## Exercise aim
Using the records below, copy exactly the part that opens with the line holding "You are a GUI" and closes with the line holding "This screenshot has height=366, width=1200.", minus the pictures.

## Records to use
# # # # # # #

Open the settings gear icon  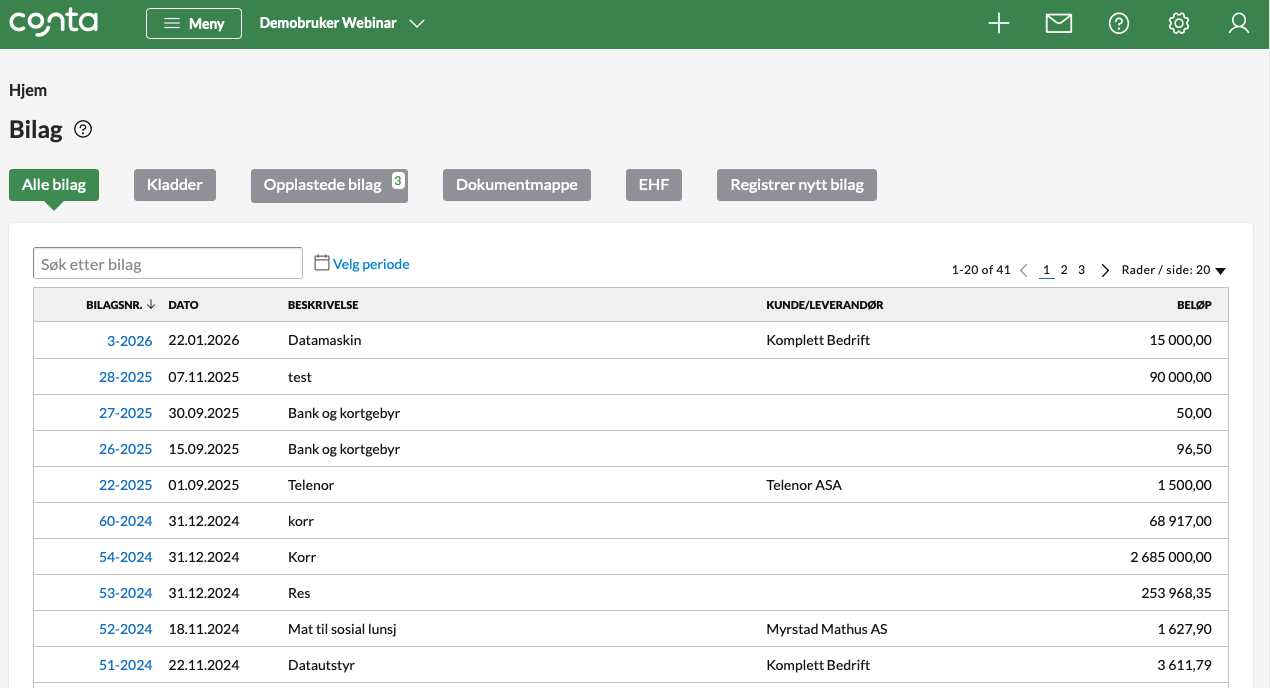[x=1179, y=24]
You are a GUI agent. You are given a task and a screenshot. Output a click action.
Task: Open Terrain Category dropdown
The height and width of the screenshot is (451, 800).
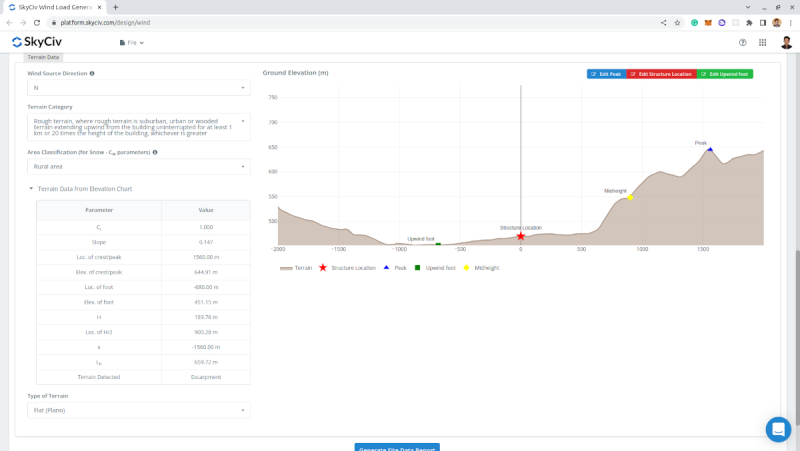[x=138, y=126]
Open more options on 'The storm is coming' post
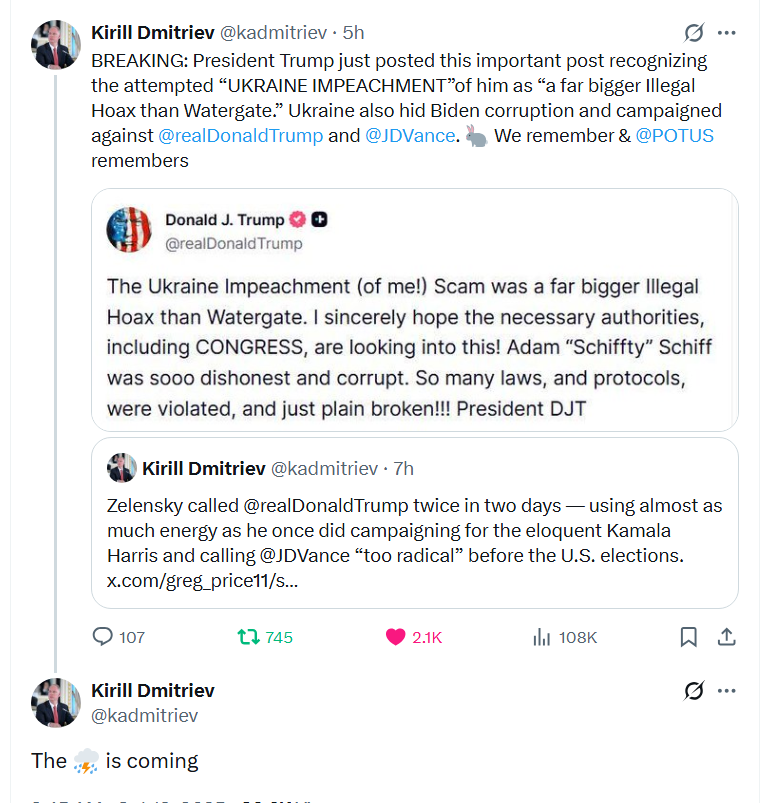The image size is (766, 803). coord(727,690)
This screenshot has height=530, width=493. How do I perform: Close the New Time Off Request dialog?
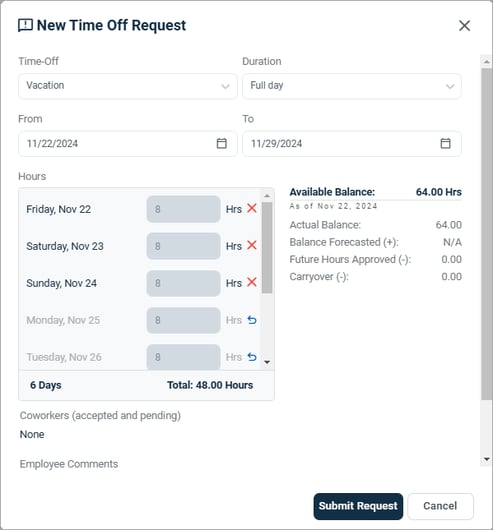tap(465, 25)
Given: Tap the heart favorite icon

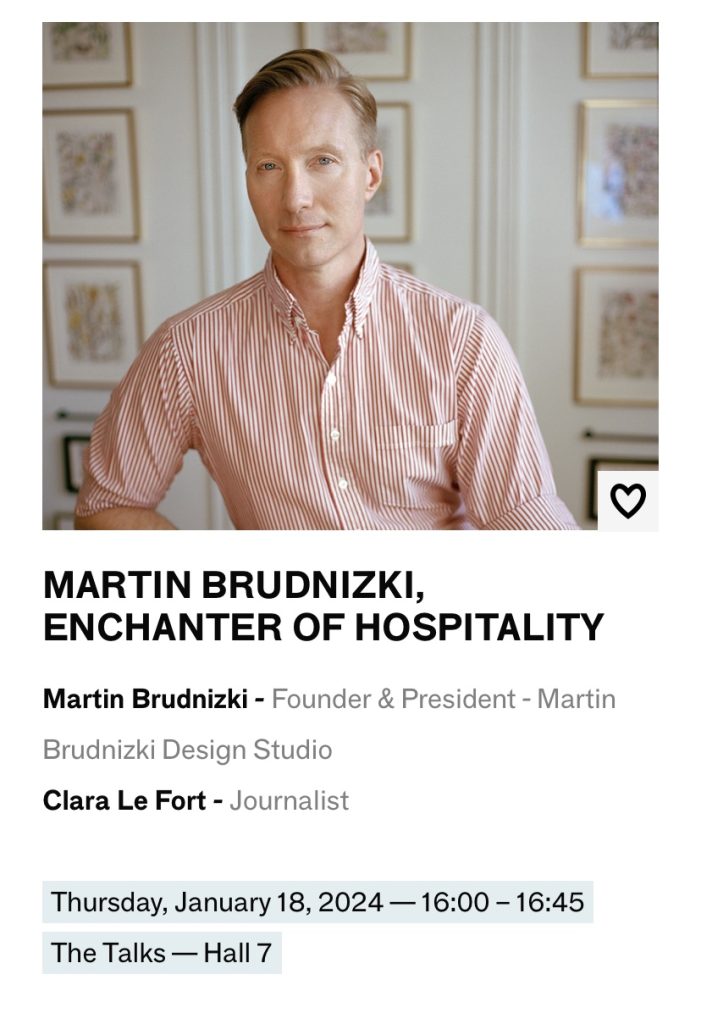Looking at the screenshot, I should click(628, 501).
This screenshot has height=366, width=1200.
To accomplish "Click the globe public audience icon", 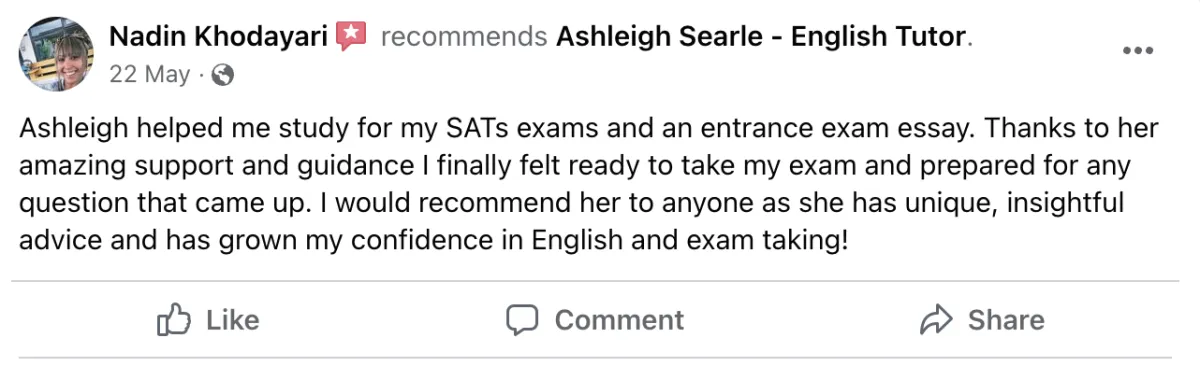I will (224, 75).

# # # # # # #

## Solution for this task
You are a GUI agent. You are given a task and a screenshot. Output a click action.
Task: Open Terrain Category dropdown
The height and width of the screenshot is (451, 800).
[x=138, y=126]
Open more options on 'The storm is coming' post
The image size is (766, 803). coord(727,690)
This screenshot has height=530, width=493. How do I perform: Close the New Time Off Request dialog?
tap(465, 25)
Given: Tap the heart favorite icon

Looking at the screenshot, I should click(628, 501).
This screenshot has height=366, width=1200.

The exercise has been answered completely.